Claiming your one terabyte of free space in the cloud.
By Brad Beckstrom.
It’s out there. The land rush is on. Free space. I’m not talking about a few free gigabytes of space, I’m talking free terabytes (1000 Gigabytes). If you’re like most people you have a lot of photos. They are probably out of sight, scattered around in all kinds of places, shoeboxes, disintegrating photo albums, old laptops, photo apps, and smartphones. Especially smartphones. As cameras in smartphones get better (Over 800 Apple engineers worked on the latest iPhone camera) we are taking more and more photos. We take photos of family, friends, pets, projects at work, that dent in our fender, photos of our stuff (a home inventory with photos can come in handy with the insurance company after that next natural or household disaster).
Wouldn’t it be great if we could store all our photos in one place and have them automatically tagged and categorized by date, topic, location, and then easily decide which ones to share with family and friends and which ones to keep private?

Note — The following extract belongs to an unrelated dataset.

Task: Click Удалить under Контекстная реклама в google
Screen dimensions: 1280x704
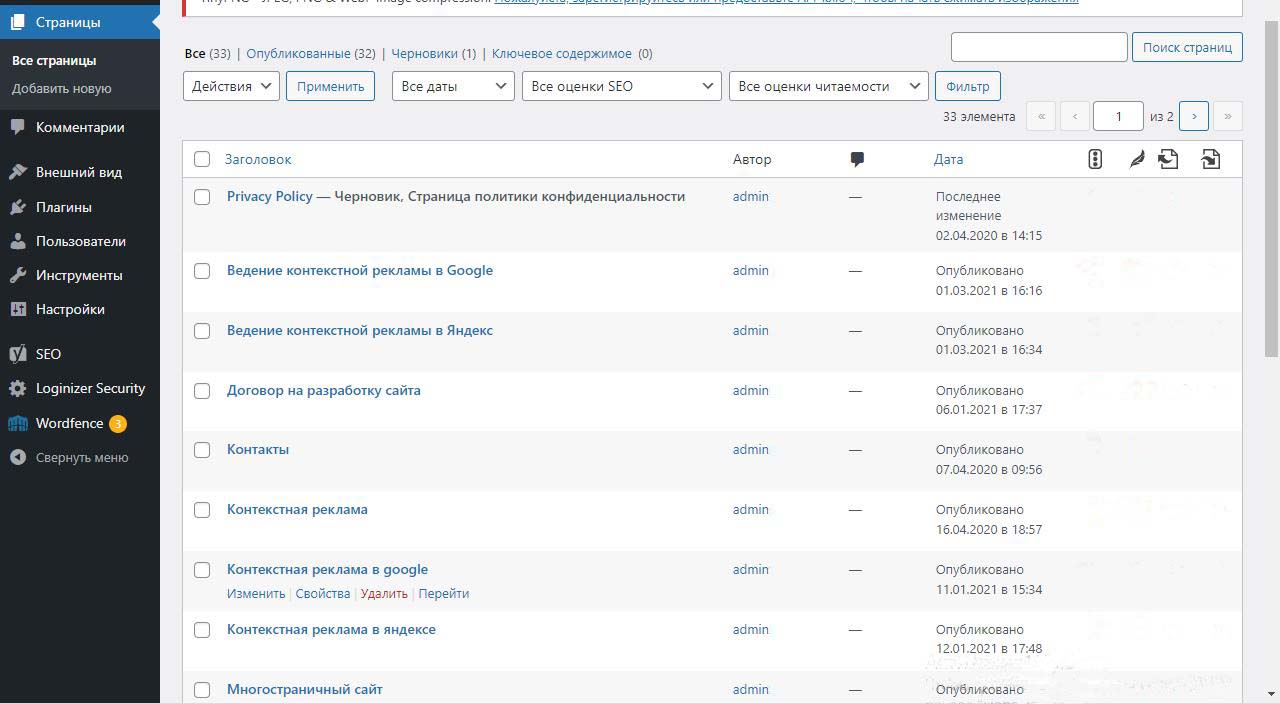Action: tap(384, 593)
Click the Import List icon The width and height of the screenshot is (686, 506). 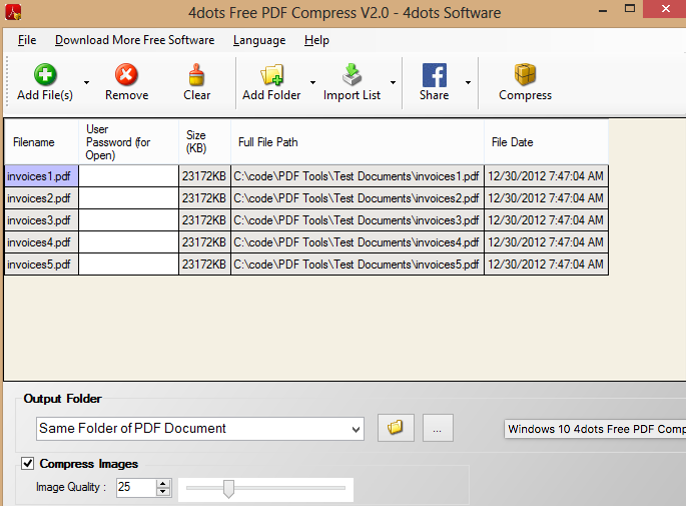tap(353, 75)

I recently got a crash course on photo storage options as I’m working on a project to publish 10,000 images over five years. I needed space for personal photos, work photos, and photographs for the project. If you count photography as a hobby and shoot high-resolution and raw images, up til recently online storage wasn’t a great option. Less than 100 full size image files from a modern digital SLR can take up more space than 65,000 pages of word documents. (about a gigabyte) High res scanned images can be even larger.